(The input begins)

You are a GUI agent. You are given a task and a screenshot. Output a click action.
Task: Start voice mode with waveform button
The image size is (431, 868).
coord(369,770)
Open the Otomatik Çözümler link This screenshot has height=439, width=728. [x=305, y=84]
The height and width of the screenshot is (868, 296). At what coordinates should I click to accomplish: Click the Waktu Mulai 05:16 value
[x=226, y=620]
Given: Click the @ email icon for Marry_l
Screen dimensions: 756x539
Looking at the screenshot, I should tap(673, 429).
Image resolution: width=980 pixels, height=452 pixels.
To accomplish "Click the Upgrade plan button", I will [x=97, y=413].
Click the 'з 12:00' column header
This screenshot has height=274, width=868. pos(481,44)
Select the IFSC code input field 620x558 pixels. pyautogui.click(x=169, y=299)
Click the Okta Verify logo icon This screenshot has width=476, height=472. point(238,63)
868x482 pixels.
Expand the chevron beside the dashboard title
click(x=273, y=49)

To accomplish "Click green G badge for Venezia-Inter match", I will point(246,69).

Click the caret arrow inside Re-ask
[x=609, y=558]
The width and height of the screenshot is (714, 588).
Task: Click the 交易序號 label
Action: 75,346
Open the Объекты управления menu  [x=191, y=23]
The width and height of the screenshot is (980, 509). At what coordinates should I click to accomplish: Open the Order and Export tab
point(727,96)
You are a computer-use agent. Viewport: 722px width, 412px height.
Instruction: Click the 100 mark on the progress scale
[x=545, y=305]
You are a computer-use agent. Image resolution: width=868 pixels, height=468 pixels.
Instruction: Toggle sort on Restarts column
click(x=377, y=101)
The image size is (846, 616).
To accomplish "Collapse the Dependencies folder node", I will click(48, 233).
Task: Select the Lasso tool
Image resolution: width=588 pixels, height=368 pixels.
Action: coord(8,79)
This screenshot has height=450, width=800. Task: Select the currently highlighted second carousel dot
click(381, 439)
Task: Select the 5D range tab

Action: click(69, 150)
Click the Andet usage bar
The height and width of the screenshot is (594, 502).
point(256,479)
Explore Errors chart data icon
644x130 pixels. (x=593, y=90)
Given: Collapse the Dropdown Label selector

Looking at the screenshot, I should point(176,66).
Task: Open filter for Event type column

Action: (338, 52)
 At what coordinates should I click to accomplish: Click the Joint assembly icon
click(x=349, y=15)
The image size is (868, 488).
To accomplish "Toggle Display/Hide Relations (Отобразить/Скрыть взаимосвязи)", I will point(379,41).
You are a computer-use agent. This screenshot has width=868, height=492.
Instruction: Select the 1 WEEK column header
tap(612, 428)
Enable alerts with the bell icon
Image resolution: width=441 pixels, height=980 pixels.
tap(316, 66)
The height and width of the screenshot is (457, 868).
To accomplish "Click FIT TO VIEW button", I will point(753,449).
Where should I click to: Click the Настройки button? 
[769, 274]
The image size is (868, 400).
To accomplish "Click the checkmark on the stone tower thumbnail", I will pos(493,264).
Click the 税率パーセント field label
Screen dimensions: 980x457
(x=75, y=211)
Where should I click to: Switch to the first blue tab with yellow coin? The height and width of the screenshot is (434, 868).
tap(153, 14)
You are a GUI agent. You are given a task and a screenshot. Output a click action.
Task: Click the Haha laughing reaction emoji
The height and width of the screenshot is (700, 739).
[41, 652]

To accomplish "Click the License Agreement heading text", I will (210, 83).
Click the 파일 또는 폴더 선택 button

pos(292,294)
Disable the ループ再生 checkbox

(The input ends)

What to do - Set down the records again without altering a word.

Your response -
You are a GUI agent. You are given a task and a screenshot. Output a click action.
Task: Start voice mode with waveform button
The image size is (431, 868).
coord(369,770)
Open the Otomatik Çözümler link This screenshot has height=439, width=728. [x=305, y=84]
The height and width of the screenshot is (868, 296). At what coordinates should I click to accomplish: Click the Waktu Mulai 05:16 value
[x=226, y=620]
Given: Click the @ email icon for Marry_l
Screen dimensions: 756x539
Looking at the screenshot, I should tap(673, 429).
Image resolution: width=980 pixels, height=452 pixels.
To accomplish "Click the Upgrade plan button", I will [x=97, y=413].
Click the 'з 12:00' column header
This screenshot has height=274, width=868. pos(481,44)
Select the IFSC code input field 620x558 pixels. pyautogui.click(x=169, y=299)
Click the Okta Verify logo icon This screenshot has width=476, height=472. point(238,63)
868x482 pixels.
Expand the chevron beside the dashboard title
click(x=273, y=49)

To accomplish "Click green G badge for Venezia-Inter match", I will point(246,69).

Click the caret arrow inside Re-ask
[x=609, y=558]
The width and height of the screenshot is (714, 588).
Task: Click the 交易序號 label
Action: 75,346
Open the Объекты управления menu  [x=191, y=23]
The width and height of the screenshot is (980, 509). At what coordinates should I click to accomplish: Open the Order and Export tab
point(727,96)
You are a computer-use agent. Viewport: 722px width, 412px height.
Instruction: Click the 100 mark on the progress scale
[x=545, y=305]
You are a computer-use agent. Image resolution: width=868 pixels, height=468 pixels.
Instruction: Toggle sort on Restarts column
click(x=377, y=101)
The image size is (846, 616).
To accomplish "Collapse the Dependencies folder node", I will click(48, 233).
Task: Select the Lasso tool
Image resolution: width=588 pixels, height=368 pixels.
Action: coord(8,79)
This screenshot has height=450, width=800. Task: Select the currently highlighted second carousel dot
click(381, 439)
Task: Select the 5D range tab

Action: click(69, 150)
Click the Andet usage bar
The height and width of the screenshot is (594, 502).
point(256,479)
Explore Errors chart data icon
644x130 pixels. (x=593, y=90)
Given: Collapse the Dropdown Label selector

Looking at the screenshot, I should point(176,66).
Task: Open filter for Event type column

Action: (338, 52)
 At what coordinates should I click to accomplish: Click the Joint assembly icon
click(x=349, y=15)
The image size is (868, 488).
To accomplish "Toggle Display/Hide Relations (Отобразить/Скрыть взаимосвязи)", I will point(379,41).
You are a computer-use agent. This screenshot has width=868, height=492.
Instruction: Select the 1 WEEK column header
tap(612, 428)
Enable alerts with the bell icon
Image resolution: width=441 pixels, height=980 pixels.
tap(316, 66)
The height and width of the screenshot is (457, 868).
To accomplish "Click FIT TO VIEW button", I will point(753,449).
Where should I click to: Click the Настройки button? 
[769, 274]
The image size is (868, 400).
To accomplish "Click the checkmark on the stone tower thumbnail", I will pos(493,264).
Click the 税率パーセント field label
Screen dimensions: 980x457
(x=75, y=211)
Where should I click to: Switch to the first blue tab with yellow coin? The height and width of the screenshot is (434, 868).
tap(153, 14)
You are a GUI agent. You are given a task and a screenshot. Output a click action.
Task: Click the Haha laughing reaction emoji
The height and width of the screenshot is (700, 739).
[41, 652]

To accomplish "Click the License Agreement heading text", I will (210, 83).
Click the 파일 또는 폴더 선택 button

pos(292,294)
Disable the ループ再生 checkbox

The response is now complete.